SOURCE MATERIAL Start Marker

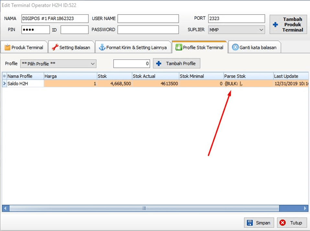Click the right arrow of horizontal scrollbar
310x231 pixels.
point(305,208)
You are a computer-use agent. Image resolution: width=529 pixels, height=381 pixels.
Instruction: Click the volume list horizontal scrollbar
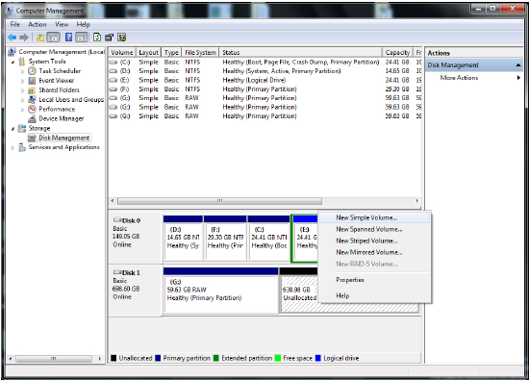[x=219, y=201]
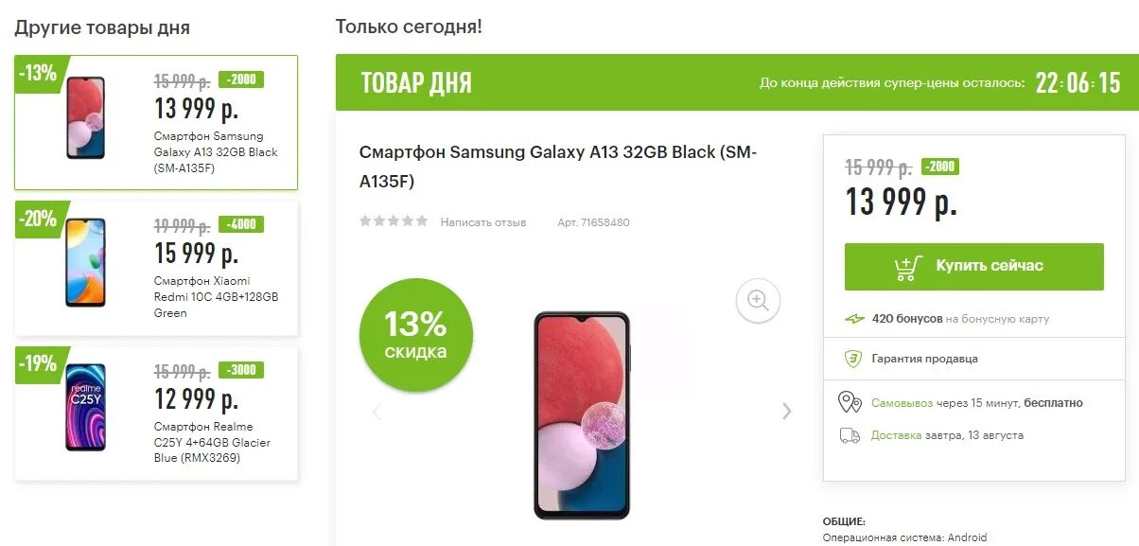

SOURCE MATERIAL End Marker
SOURCE MATERIAL Start Marker

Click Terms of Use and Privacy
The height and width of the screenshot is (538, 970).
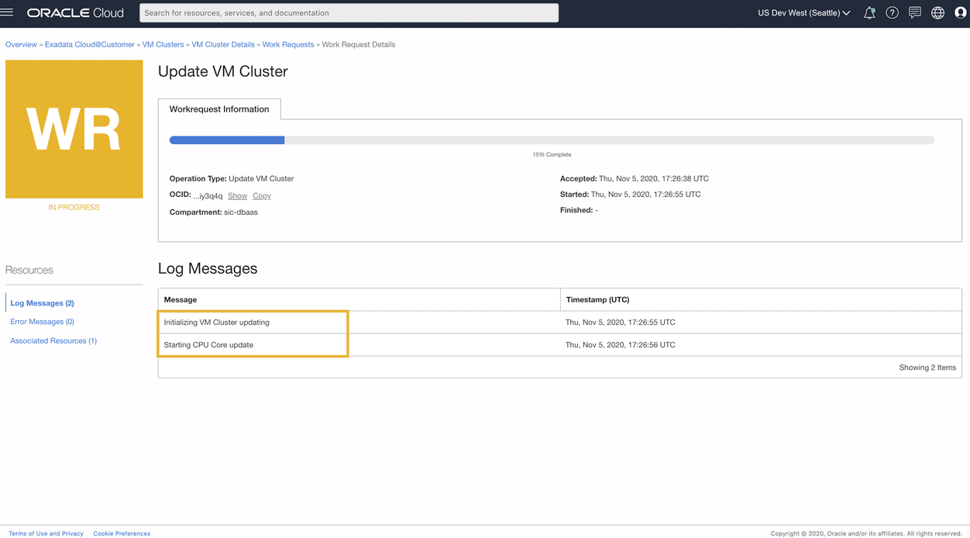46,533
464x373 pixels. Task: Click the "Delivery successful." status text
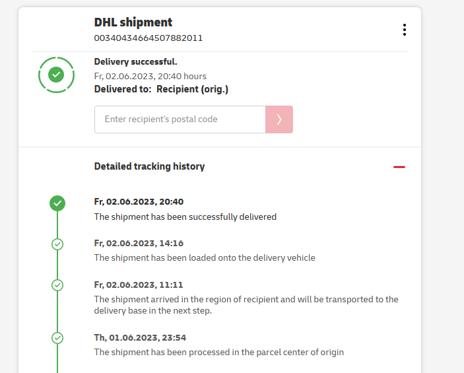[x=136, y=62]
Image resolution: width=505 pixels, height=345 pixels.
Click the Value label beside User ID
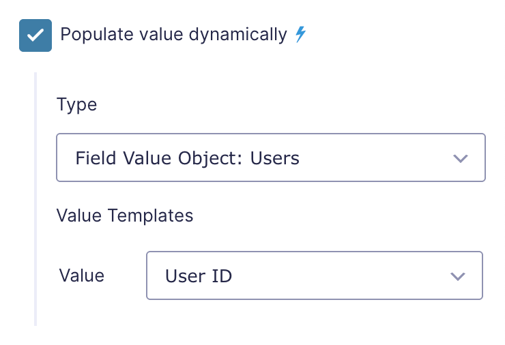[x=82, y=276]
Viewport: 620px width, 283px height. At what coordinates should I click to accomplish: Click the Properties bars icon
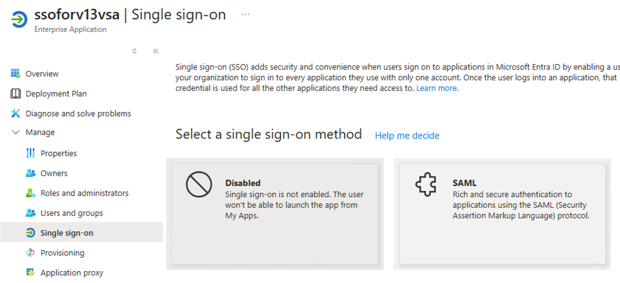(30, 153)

SOURCE MATERIAL End Marker

§ **TRY IT**
Copy out each line of the data containing the string "resolution".

§ **ANSWER SPACE**
You are a computer-use agent. Image resolution: width=529 pixels, height=381 pixels.
Image resolution: width=505 pixels, height=345 pixels.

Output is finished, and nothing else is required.